Le sociologue Michel Messu5 va jusqu’à considérer le coiffeur comme « une sorte de chamane séculier » et le temps qu’il nous consacre comme une véritable cérémonie (très ritualisée) d’où l’on ressort réconcilié avec son image de soi. Loin de n’être qu’un empilement de molécules de kératine, le cheveu, explique Michel Messu, est en effet un puissant marqueur d’identité et cela, pas uniquement en raison de l’ADN que recèle sa racine : « […] le cheveu nous parle. Il nous dit bien des choses des autres et du monde qui nous entoure. Il dit bien des choses de nous-même aux autres et nous situe dans le monde. »6
Quel gâchis que ces millions de marqueurs d’identité finissant dans les poubelles de nos figaros ! L’envie me vient de les exhorter à imiter Adolphe Pâques, coiffeur de Chateaubriand de 1840 à 1848, qui a recueilli, coupe après coupe, et conservé chacun des cheveux de son illustre client avant de réaliser avec ce matériau inédit un tableau7 représentant la chambre natale de l’écrivain. Quand je pense aux œuvres que pourraient générer les pluies de cheveux qui ruissellent actuellement sur le sol des salons de coiffure de Bavière (depuis le 4 mai) et d’ailleurs… Il y aurait de quoi enrichir les collections permanentes d’un musée du confinement et organiser moult expositions temporaires !
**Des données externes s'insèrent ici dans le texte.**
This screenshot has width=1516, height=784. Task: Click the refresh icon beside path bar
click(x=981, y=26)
1 Der Struwelpeter (litt. "Pierre l’ébouriffé") : comptine du XIXe siècle toujours très populaire en Allemagne. Imaginée par le médecin Heinrich Hoffmann, elle a pour personnage-titre un garçonnet refusant obstinément de se faire couper cheveux et ongles. L’adaptation française, intitulée Crasse-Tignasse, est signée Cavanna (https://charliehebdo.fr/2018/02/societe/crasse-tignasse/)
2 https://poesie.webnet.fr/lesgrandsclassiques/poemes/charles_baudelaire/la_chevelure
3 Et cela en dépit du dévouement incontestable du personnel soignant qui mériterait plus que des applaudissements !
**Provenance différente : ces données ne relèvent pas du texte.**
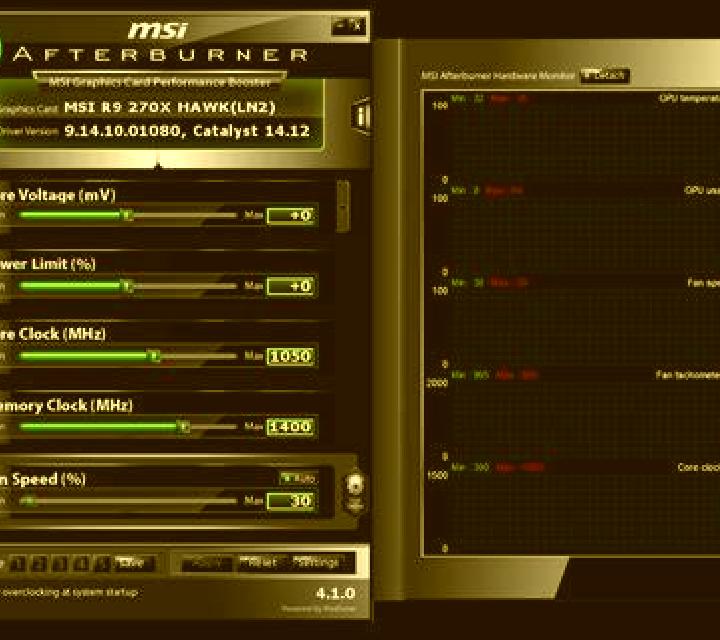The height and width of the screenshot is (640, 720).
Task: Select profile slot 4
Action: [81, 563]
4 Source : https://www.orientation.com/metiers/coiffeur.html
5 et 6 L’Ethnologue chez le coiffeur, Michel Messu, Fayard, 2013
7 Tableau (https://zeldaetloulou.wordpress.com/2011/08/05/le-coiffeur-de-chateaubriand-dadrien-goetz/) que l’on peut découvrir au musée de Saint-Malo ; cf. également le très bon livre d’Adrien Goetz : Le Coiffeur de Chateaubriand, Grasset, 2010.